Florida Gov. Ron DeSantis signed a controversial law last week making it more difficult—and in some cases, potentially impossible—for newly eligible voters to regain their right to vote.
The Republican governor’s stamp of approval comes seven months after Floridians overwhelmingly approved a constitutional amendment expanding access to the ballot box to more than a million people. It was the largest expansion of voting rights in the country since the passage of the 26th Amendment, lowering the voting age from 21 to 18. Sixty-four percent of voters backed the referendum.
It appears the historic victory was short-lived.
The controversial law, which the Republican-controlled state legislature passed in May along party lines, requires anyone formerly convicted of a felony to pay restitution, court-mandated fines, and other associated fees prior to regaining their voting eligibility.
Republicans who supported the measure argued that financial obligations are part and parcel of a person's sentence, and should be resolved prior to full voting rights restoration. Critics have likened the law to a "poll tax" and lament that it represents a clear reversal from the original intent of the amendment—to abolish the state’s Jim Crow-era disenfranchisement law that made Florida one of only four states to permanently strip someone’s right to vote due to a felony conviction. Prior to the amendment’s passage, one in 10 Floridians were disenfranchised, including one in five African Americans.

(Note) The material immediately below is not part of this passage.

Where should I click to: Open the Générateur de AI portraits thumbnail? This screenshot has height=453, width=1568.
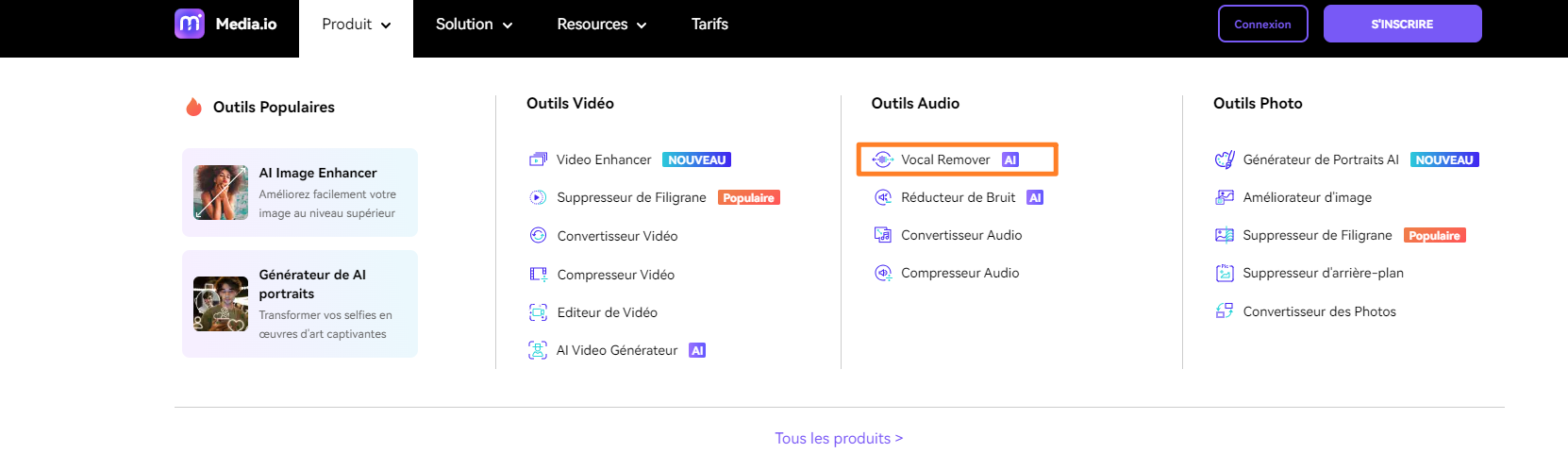(x=221, y=304)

Other than in cases of sexual crimes and murder, the voter-approved amendment restored voting rights to anyone with a felony record who satisfied all sentencing requirements, including parole and probation.
The American Civil Liberties Union, among other organizations, immediately filed suit Friday evening. Blasting it as a violation of the 1st, 14th, 15th and 24th amendment of the U.S. Constitution, the suit claims the law makes voting an earned privilege based upon someone’s ability to pay off existing court debts.
“The law will have a massive disenfranchising effect, and result in sustained, and likely permanent disenfranchisement for individuals without means,” the complaint, filed on behalf of 10 people with a felony record, argues.
Julie Ebenstein, staff attorney at the ACLU Voting Rights Project, told News Beat the new law “discriminates on the basis of wealth” in such a way that some people may never be able to pay their restitution.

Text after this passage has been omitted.